# 2012 JD 1330 se wont turn over



## Randzs (3 mo ago)

Hi all so I bought this blower brand new and used it for 3 winters then it sat for 5 years last year I used it and it worked, great put it away after the winter . Pulled it out 2 days ago and tried to pull the cord to start it and I couldn't get it to turn over the cord came out about 2 ft and that was it drug it to the front of the shop and tried the electric start and all it did was hum , started opening things up and found quite a bit of leaves and grass and assumed it was a mouse nest cleaned it all up and tried pulling the cord again with the spark plug removed turned over like a champ the electric start worked properly as well put it all back together and I am back to square one won't turn over with the pull cord and will just hum when i try the electric start . When I had things apart, I had it spinning while using the electric start and the valve cover off everything worked as it is supposed to, looking thru the spark plug hole it was going up and down as it should . Put it all back together and the same thing happens again Iam stumped, any ideas .


----------



## paulm12 (May 22, 2015)

what did you pull off when you cleaned out the mouse nest and were able to spin the engine?


----------



## Oneacer (Jan 3, 2011)

You just have to slowly check each step you performed on reassembly, as its evident that if it was running fine disassembled, and after reassembling it doesn't, that something was changed or affected.
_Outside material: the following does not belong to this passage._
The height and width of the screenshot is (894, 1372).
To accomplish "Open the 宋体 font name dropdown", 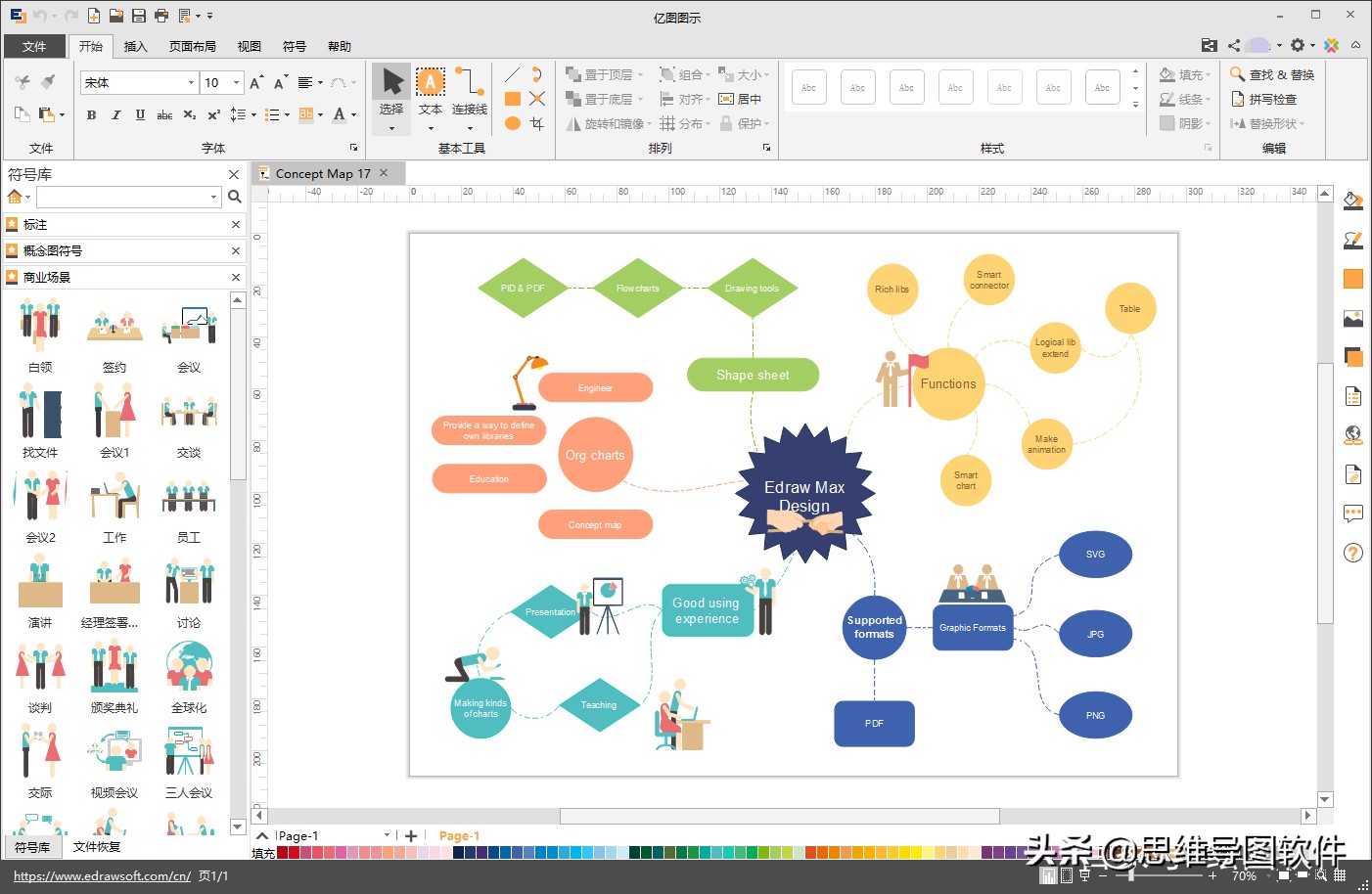I will [190, 83].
Go through each step and effects methodically.


----------



## Randzs (3 mo ago)

paulm12 said:


> what did you pull off when you cleaned out the mouse nest and were able to spin the engine?
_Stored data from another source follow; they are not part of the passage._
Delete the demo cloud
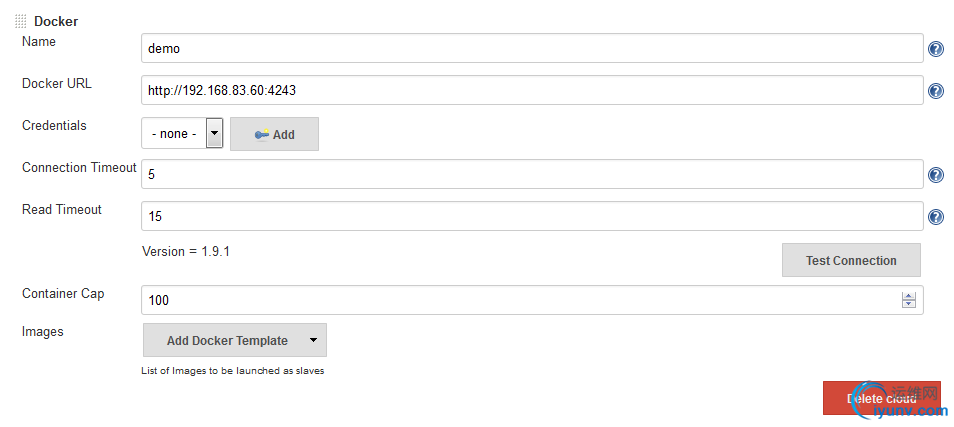The image size is (954, 427). click(x=882, y=398)
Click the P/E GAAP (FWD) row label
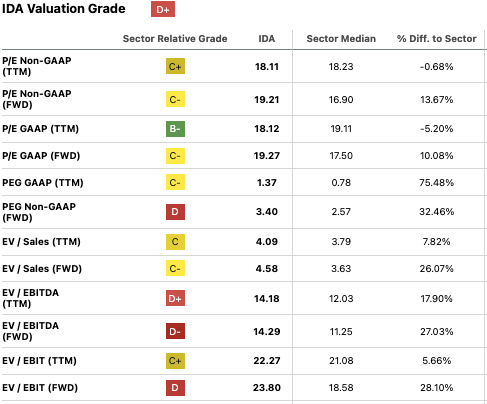487x404 pixels. pos(41,156)
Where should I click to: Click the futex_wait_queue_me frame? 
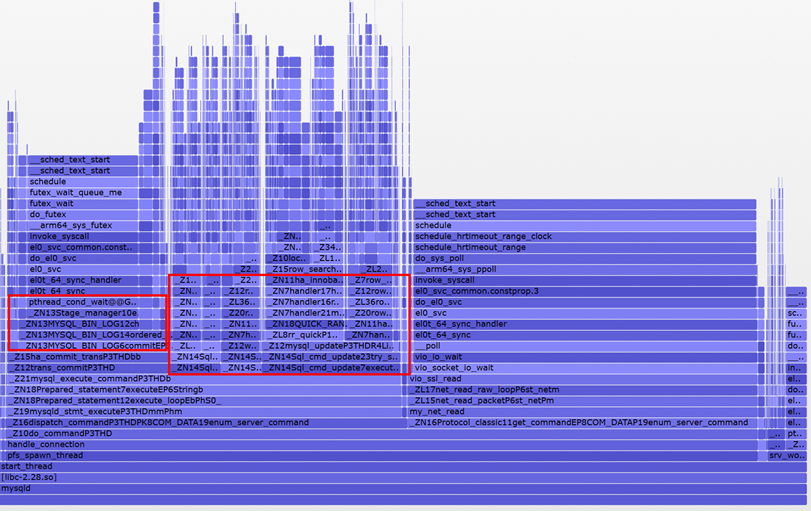coord(75,192)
I took the cover with the choke knob and the primer bulb off, I did not try and start it at that point because, when I did try to start it I actually pulled the machine across the grass a couple of inches and thought it has to be something bigger than that the nest was built around the spark plug.


----------



## Randzs (3 mo ago)

Oneacer said:


> You just have to slowly check each step you performed on reassembly, as its evident that if it was running fine disassembled, and after reassembling it doesn't, that something was changed or affected. Go through each step and effects methodically.


I checked the shroud around the fly wheel looking for wear marks or what have you the pull cord seems to move free enough, as it was the first start of the year I hadn't had anything apart and when I tried to start it with the pull cord I pulled the machine towards me a couple of inches indicating to me that the engine was locked up solid I know what you mean and will slowly put things back together and keep trying to start using the pullcord at every step thank you


----------



## STEPNOUT (12 mo ago)

Here is a silly question. Did you happen to check the crankcase oil to see if maybe a stuck needle valve filled the case with gas?
I'm not too sure if the case was full of gas if it would pull over if the spark plug was removed.
I'm no mechanic. I remember my older Honda filed the crank with gas and i couldn't pull it over. This happened after I forgot to turn the gas off but the real issue was the valve would not completely close off and the gas gravity filled the crank.


----------



## Randzs (3 mo ago)

STEPNOUT said:


> Here is a silly question. Did you happen to check the crankcase oil to see if maybe a stuck needle valve filled the case with gas?
> I'm not too sure if the case was full of gas if it would pull over if the spark plug was removed.
> I'm no mechanic. I remember my older Honda filed the crank with gas and i couldn't pull it over. This happened after I forgot to turn the gas off but the real issue was the valve would not completely close off and the gas gravity filled the crank.


I will definitely have a look I had oil coming out where it should for the over head valves and there was no odor of gas but will check it out thanks


----------



## Pauleastend63 (Nov 23, 2020)

STEPNOUT said:


> Here is a silly question. Did you happen to check the crankcase oil to see if maybe a stuck needle valve filled the case with gas?
> I'm not too sure if the case was full of gas if it would pull over if the spark plug was removed.
> I'm no mechanic. I remember my older Honda filed the crank with gas and i couldn't pull it over. This happened after I forgot to turn the gas off but the real issue was the valve would not completely close off and the gas gravity filled the crank.


Yes the crankcase can fill up with gas or even water. The condition is called hydro lock. If it is water then you will see water right away when you remove the oil drain plug, not sure if gas is heavier than oil but if you drain all of the oil and whatever else "may" be in the crankcase and if it is hydrolocked it should free things up.


----------



## STEPNOUT (12 mo ago)

Any update on this?


----------



## Randzs (3 mo ago)

I wasn't able to find any single problem the electric starter seemed like it was stuck in the retracted position and after playing with it seems to be working well as for the pull starter I kept pulling on it as I reassemble it and it seems to be working fine now I don't know what to say other than thanks to all who came to my rescue


----------



## micah68kj (Oct 8, 2011)

Randzs said:


> I wasn't able to find any single problem the electric starter seemed like it was stuck in the retracted position and after playing with it seems to be working well as for the pull starter I kept pulling on it as I reassemble it and it seems to be working fine now I don't know what to say other than thanks to all who came to my rescue


You might want to remove the electric starter and get a bit of lube on that shaft. They're notorious for sticking after a while.


----------



## Randzs (3 mo ago)

micah68kj said:


> You might want to remove the electric starter and get a bit of lube on that shaft. They're notorious for sticking after a while.


good idea I will try that, it has sat more than run when I had everything apart and I wiggled the shaft it did appear to retract a bit farther than it had been so I push the start button and it whirls right over so I will be doing that shortly thanks


----------



## micah68kj (Oct 8, 2011)

Randzs said:


> good idea I will try that, it has sat more than run when I had everything apart and I wiggled the shaft it did appear to retract a bit farther than it had been so I push the start button and it whirls right over so I will be doing that shortly thanks
> Yep. That bendix should travel the length of that shaft when the starter is energized and then retracts.


----------



## Randzs (3 mo ago)

thanks


----------